── Data records

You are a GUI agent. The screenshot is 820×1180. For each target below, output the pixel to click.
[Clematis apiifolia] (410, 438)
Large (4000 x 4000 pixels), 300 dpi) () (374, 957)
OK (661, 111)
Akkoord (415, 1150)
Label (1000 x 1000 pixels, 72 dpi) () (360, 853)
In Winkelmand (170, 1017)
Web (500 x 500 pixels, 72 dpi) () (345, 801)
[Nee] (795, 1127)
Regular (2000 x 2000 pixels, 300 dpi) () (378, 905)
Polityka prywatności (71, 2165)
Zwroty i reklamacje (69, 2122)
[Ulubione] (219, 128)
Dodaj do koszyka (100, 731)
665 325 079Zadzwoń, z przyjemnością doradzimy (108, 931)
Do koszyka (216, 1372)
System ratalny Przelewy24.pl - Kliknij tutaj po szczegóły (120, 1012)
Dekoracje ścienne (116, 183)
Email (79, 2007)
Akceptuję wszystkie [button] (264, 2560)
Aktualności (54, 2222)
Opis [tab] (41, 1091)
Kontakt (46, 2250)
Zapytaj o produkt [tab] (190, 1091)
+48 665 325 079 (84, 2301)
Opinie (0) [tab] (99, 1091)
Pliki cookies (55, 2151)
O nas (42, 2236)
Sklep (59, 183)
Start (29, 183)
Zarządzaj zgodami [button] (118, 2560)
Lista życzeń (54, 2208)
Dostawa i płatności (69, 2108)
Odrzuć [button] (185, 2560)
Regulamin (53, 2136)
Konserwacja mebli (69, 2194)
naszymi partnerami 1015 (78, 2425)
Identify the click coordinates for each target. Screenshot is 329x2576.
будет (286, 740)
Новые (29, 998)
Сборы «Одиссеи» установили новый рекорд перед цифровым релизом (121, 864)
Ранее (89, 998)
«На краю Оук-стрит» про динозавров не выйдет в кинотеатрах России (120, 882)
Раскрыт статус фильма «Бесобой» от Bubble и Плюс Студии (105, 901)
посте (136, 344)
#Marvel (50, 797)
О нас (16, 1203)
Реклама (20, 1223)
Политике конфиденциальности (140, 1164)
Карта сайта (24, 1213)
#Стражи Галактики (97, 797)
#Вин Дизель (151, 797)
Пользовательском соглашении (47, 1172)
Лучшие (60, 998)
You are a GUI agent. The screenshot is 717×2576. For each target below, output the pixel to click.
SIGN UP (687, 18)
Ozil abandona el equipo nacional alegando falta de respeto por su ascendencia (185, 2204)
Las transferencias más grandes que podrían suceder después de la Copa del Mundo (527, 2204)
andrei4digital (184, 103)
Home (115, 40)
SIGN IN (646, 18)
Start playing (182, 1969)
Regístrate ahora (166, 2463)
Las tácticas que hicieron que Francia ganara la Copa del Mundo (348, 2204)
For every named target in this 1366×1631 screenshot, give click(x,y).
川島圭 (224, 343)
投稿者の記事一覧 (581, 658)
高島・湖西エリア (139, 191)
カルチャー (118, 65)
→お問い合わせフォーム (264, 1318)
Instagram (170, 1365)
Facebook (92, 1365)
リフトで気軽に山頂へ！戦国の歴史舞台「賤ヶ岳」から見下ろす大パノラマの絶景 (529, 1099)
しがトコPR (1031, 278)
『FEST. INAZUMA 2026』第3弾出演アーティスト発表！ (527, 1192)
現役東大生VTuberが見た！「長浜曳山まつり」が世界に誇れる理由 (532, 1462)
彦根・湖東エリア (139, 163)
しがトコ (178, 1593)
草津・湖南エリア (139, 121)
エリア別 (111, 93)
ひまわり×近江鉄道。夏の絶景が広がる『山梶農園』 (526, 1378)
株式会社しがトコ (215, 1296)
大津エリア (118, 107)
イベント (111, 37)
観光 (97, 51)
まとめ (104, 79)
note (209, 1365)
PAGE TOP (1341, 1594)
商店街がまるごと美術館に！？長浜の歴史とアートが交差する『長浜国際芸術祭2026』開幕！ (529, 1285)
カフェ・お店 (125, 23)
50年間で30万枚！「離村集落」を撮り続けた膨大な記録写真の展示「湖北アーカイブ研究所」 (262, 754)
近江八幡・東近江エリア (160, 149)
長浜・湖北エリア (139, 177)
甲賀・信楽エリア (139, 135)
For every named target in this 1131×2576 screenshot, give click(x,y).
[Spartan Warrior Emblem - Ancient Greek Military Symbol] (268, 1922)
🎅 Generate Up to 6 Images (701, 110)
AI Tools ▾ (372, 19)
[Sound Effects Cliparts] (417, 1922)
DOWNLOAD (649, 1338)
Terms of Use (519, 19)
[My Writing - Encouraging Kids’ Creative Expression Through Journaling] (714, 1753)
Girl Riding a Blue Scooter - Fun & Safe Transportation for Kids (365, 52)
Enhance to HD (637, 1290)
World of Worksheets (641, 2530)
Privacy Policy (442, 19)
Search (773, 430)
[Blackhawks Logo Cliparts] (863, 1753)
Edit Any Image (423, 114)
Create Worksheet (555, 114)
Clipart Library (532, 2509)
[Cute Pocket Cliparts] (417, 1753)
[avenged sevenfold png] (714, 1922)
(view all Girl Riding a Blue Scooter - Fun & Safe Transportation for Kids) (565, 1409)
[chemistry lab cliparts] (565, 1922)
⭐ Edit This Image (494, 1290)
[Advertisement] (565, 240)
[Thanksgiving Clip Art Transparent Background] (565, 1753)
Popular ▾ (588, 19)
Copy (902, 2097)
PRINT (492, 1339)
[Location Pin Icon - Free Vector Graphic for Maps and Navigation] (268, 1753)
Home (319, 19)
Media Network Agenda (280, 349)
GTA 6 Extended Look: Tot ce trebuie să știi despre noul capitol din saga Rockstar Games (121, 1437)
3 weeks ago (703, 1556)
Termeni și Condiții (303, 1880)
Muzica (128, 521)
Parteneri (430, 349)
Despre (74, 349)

────

Assignment:
If a line falls between the first line of the entries and the line containing "Лучшие (60, 998)", or is one of those two, restate it word for word; leave all other lines out.

Answer section:
You are a GUI agent. The screenshot is 820×1180. For each target below, output the pixel to click.
[Clematis apiifolia] (410, 438)
Large (4000 x 4000 pixels), 300 dpi) () (374, 957)
OK (661, 111)
Akkoord (415, 1150)
Label (1000 x 1000 pixels, 72 dpi) () (360, 853)
In Winkelmand (170, 1017)
Web (500 x 500 pixels, 72 dpi) () (345, 801)
[Nee] (795, 1127)
Regular (2000 x 2000 pixels, 300 dpi) () (378, 905)
Polityka prywatności (71, 2165)
Zwroty i reklamacje (69, 2122)
[Ulubione] (219, 128)
Dodaj do koszyka (100, 731)
665 325 079Zadzwoń, z przyjemnością doradzimy (108, 931)
Do koszyka (216, 1372)
System ratalny Przelewy24.pl - Kliknij tutaj po szczegóły (120, 1012)
Dekoracje ścienne (116, 183)
Email (79, 2007)
Akceptuję wszystkie [button] (264, 2560)
Aktualności (54, 2222)
Opis [tab] (41, 1091)
Kontakt (46, 2250)
Zapytaj o produkt [tab] (190, 1091)
+48 665 325 079 (84, 2301)
Opinie (0) [tab] (99, 1091)
Pliki cookies (55, 2151)
O nas (42, 2236)
Sklep (59, 183)
Start (29, 183)
Zarządzaj zgodami [button] (118, 2560)
Lista życzeń (54, 2208)
Dostawa i płatności (69, 2108)
Odrzuć [button] (185, 2560)
Regulamin (53, 2136)
Konserwacja mebli (69, 2194)
naszymi partnerami 1015 (78, 2425)
Identify the click coordinates for each target. Screenshot is 329x2576.
будет (286, 740)
Новые (29, 998)
Сборы «Одиссеи» установили новый рекорд перед цифровым релизом (121, 864)
Ранее (89, 998)
«На краю Оук-стрит» про динозавров не выйдет в кинотеатрах России (120, 882)
Раскрыт статус фильма «Бесобой» от Bubble и Плюс Студии (105, 901)
посте (136, 344)
#Marvel (50, 797)
О нас (16, 1203)
Реклама (20, 1223)
Политике конфиденциальности (140, 1164)
Карта сайта (24, 1213)
#Стражи Галактики (97, 797)
#Вин Дизель (151, 797)
Пользовательском соглашении (47, 1172)
Лучшие (60, 998)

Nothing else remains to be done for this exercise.